# Assigned task
Exactly the lines from the one containing "Task: Click the dashboard" through the final line of the data are to be written out again, with nothing added.
Start of Data excerpts
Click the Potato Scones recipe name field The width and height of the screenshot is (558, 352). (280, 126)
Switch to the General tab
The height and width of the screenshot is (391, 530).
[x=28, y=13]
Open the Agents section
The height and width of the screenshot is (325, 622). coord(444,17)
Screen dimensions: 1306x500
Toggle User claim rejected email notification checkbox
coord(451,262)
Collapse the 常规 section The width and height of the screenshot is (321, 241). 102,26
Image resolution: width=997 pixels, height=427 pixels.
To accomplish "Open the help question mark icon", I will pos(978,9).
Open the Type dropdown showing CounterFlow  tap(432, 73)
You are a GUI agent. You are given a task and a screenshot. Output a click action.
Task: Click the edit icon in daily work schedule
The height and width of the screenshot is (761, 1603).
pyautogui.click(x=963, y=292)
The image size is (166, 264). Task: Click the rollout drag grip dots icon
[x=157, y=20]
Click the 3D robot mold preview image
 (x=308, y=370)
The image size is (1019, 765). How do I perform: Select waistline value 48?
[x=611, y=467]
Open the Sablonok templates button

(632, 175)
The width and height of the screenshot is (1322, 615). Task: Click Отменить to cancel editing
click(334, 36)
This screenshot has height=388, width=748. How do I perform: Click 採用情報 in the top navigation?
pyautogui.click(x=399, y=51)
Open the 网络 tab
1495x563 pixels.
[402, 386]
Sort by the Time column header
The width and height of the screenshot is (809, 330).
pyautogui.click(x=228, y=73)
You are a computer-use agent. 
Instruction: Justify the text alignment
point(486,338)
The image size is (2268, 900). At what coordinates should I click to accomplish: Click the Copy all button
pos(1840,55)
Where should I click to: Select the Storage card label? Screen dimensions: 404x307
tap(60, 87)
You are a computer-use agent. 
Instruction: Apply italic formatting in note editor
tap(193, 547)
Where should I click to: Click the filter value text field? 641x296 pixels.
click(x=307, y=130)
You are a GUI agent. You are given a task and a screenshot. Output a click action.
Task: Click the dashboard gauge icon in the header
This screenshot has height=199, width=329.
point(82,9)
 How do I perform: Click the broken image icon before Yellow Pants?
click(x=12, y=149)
End of Data excerpts
# The answer
Task: Click the dashboard gauge icon in the header
This screenshot has height=199, width=329.
point(82,9)
 How do I perform: Click the broken image icon before Yellow Pants?
click(x=12, y=149)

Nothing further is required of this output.